Dayne Goodwin daynegoodwin at gmail.com
Mon Apr 13 04:24:19 MDT 2015

[Kevin Ovenden, visiting Greece, writes a long article sketching his
analysis of forces within and without the Syriza-led government that
threaten its ability to carry out its election mandate.  I have tried
to excerpt the main points below. dayne]

Syriza: escaping the prison of the politics of the past
by Kevin Ovenden
Counterfire, April 12, 2015

same article published at Left Flank with the title:
Greece’s government: No room left for manoeuvre?
by Kevin Ovenden, April 13, 2015

Two hostile intersecting axes are forming against the Syriza-led
government in Athens.

Together they comprise an increasingly cohered effort to destabilise
and defeat the government, to usurp the democratically expressed hope
of the Greek people to break from the iron cage of austerity.

The first axis, from without, has been evident since before the 20
February deal in which the Troika of creditors blackmailed Athens into
accepting the principle of a new austerity memorandum.
. . .
The second line of attack by the Right, and much more menacing, is
over law and order, larded with racism and strong-state rhetoric...
. . .
... there are allies on the government benches for the strong state,
law and order push. And they are not only from the illiberal ANEL. The
minister of public order, with responsibility for the police, John
Panousis is from Dimar – the modernising, essentially Blairite
breakaway from Syriza to its right.
. . .
A second sinister provocation against the government and the left has
also gone without even reprimand. On the Independence Day parade on 25
March a group of special forces soldiers chanted bellicose,
anti-Turkish slogans boasting of invading Istanbul and hoisting the
Greek flag. Many observers, foreign and domestic, were shocked. Left
Syriza MP Vasiliki Katrivanou called for action against nests of
ultra-nationalists and the far right within the repressive apparatuses
of the state.

When a few years ago a similar incident occurred the soldiers
responsible – professionals, not national servicemen – were
prosecuted. This time there was not even a perfunctory investigation.
The minister of defence is Panos Kammenos. He is the leader of ANEL.
. . .
That the sights of an incipient authoritarian push are focused more
widely than upon groups on the fringes of the anarchist scene or upon
protecting the “honour” of Greece’s equivalent of Britain’s SAS
assassins became clear to all last weekend. There were violent clashes
in Skouries on the Halkidiki peninsula. There a Canadian open cast
mining operation is devastating the environment and threatening to
withdraw investment unless it is allowed to despoil further.

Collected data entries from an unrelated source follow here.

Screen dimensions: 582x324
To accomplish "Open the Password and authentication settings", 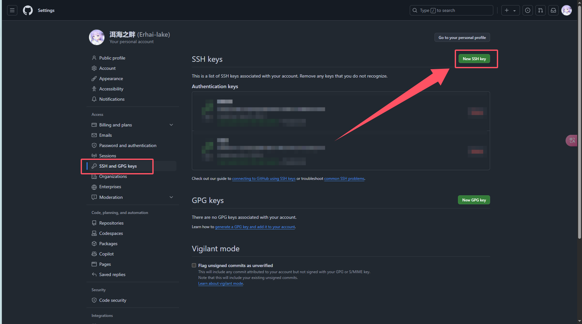I will point(128,145).
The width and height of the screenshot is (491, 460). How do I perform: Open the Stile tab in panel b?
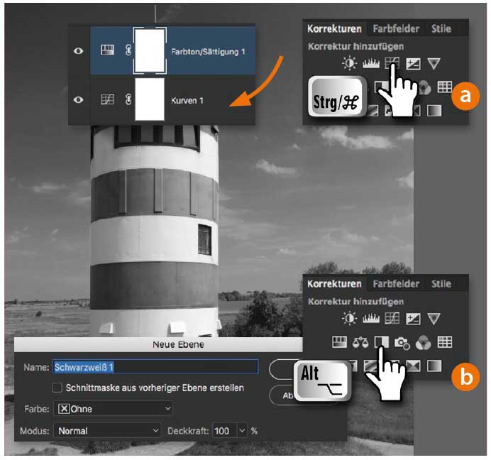441,284
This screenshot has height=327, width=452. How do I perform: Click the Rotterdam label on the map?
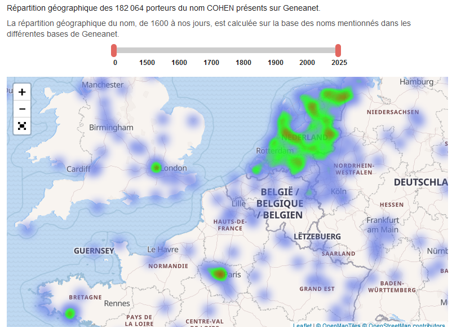pos(274,151)
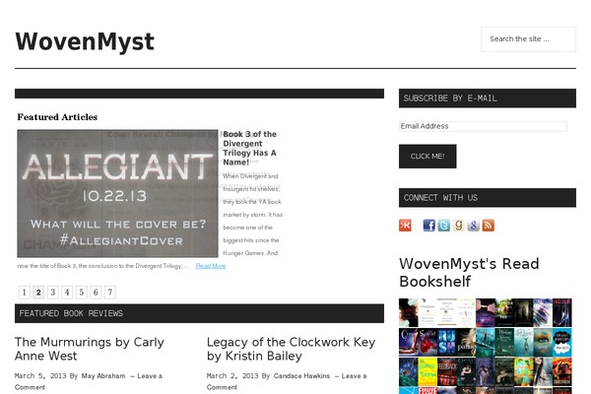Click the Google icon
Image resolution: width=591 pixels, height=394 pixels.
pos(474,226)
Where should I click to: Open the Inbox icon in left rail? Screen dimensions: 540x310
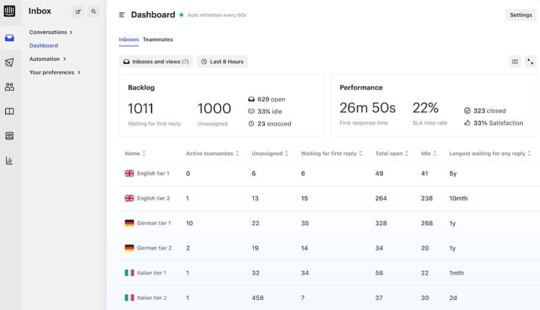[9, 38]
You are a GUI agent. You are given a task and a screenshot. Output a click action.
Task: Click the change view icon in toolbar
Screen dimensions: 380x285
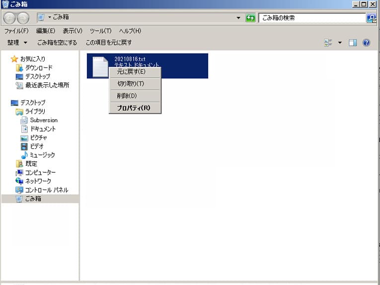[328, 43]
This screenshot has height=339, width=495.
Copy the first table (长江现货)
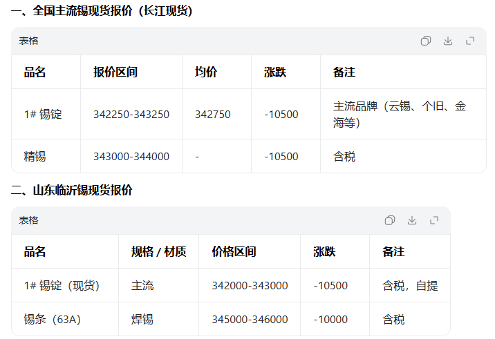pyautogui.click(x=426, y=41)
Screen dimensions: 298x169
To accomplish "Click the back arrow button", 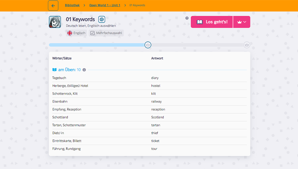I will 53,5.
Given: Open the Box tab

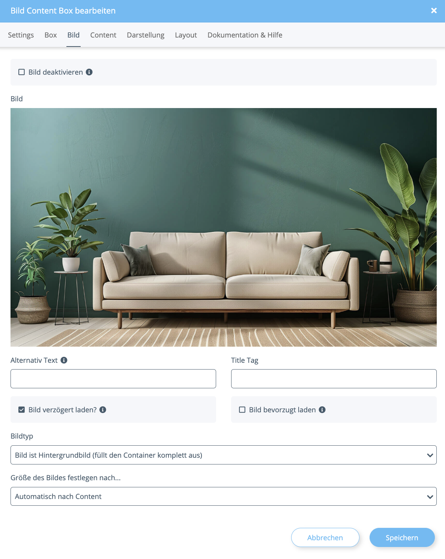Looking at the screenshot, I should click(51, 35).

There has been a huge movement against the operation. Some 10,000
people demonstrated in nearby Thessalonki two weeks ago.
Unfortunately, the miners’ leaders have turned the union over to serve
the company. The police stood idly by last weekend while miners,
acting for the company not in pursuit of their interests as workers
who will have to live in the same polluted environment as everyone
else, attacked protesters.

For Panousis, it was not an example of US-style company unionism in
collaboration with the local unelected state assaulting both people
and democracy in the manner of the Pinkerton private security forces
or – the same thing – a mafia-run wharf as depicted in On the
Waterfront. He adduced the confrontation as evidence of a breakdown of
law and order. Just as conservative university managers have made a
hue and cry in Athens about the ongoing occupation of their admin

Into this noxious mix were released figures last week showing a
four-fold increase in the number of people “illegally” entering
Greece. Probably 40 percent of them are refugees from Syria, whose
first European sanctuary is Greece. They are not, in fact and law,
automatically illegal even by the draconian and racist standards of
Schengen and therefore Greek asylum policy. But in a dangerous
slippage from 18 months ago when official Greece was forced by the
anti-racist movement to bestow pariah status on the fascists, Golden
Dawn representatives were invited by sections of the media to opine
about the latest statistic.

It was actually Samaras
[<http://en.wikipedia.org/wiki/Antonis_Samaras>] who used his
parliamentary speech over the latest turn in the government’s
negotiations with the troika to focus on immigration. He has provided
a portmanteau into which may be fitted all manner of claims about
national chaos, losing control of the borders, and a breakdown of law
and order.

“It feels like we are under siege,” he says. His image of law-abiding
Greeks assailed by immigrants and by feral, anarchist youth is
antithetical to the actual siege state of siege on the Greek people
and its government laid by capital, domestic and European. The right
is collaborating with those forces in a serious attempt to construct
an alternative political pole to the left’s.
. . .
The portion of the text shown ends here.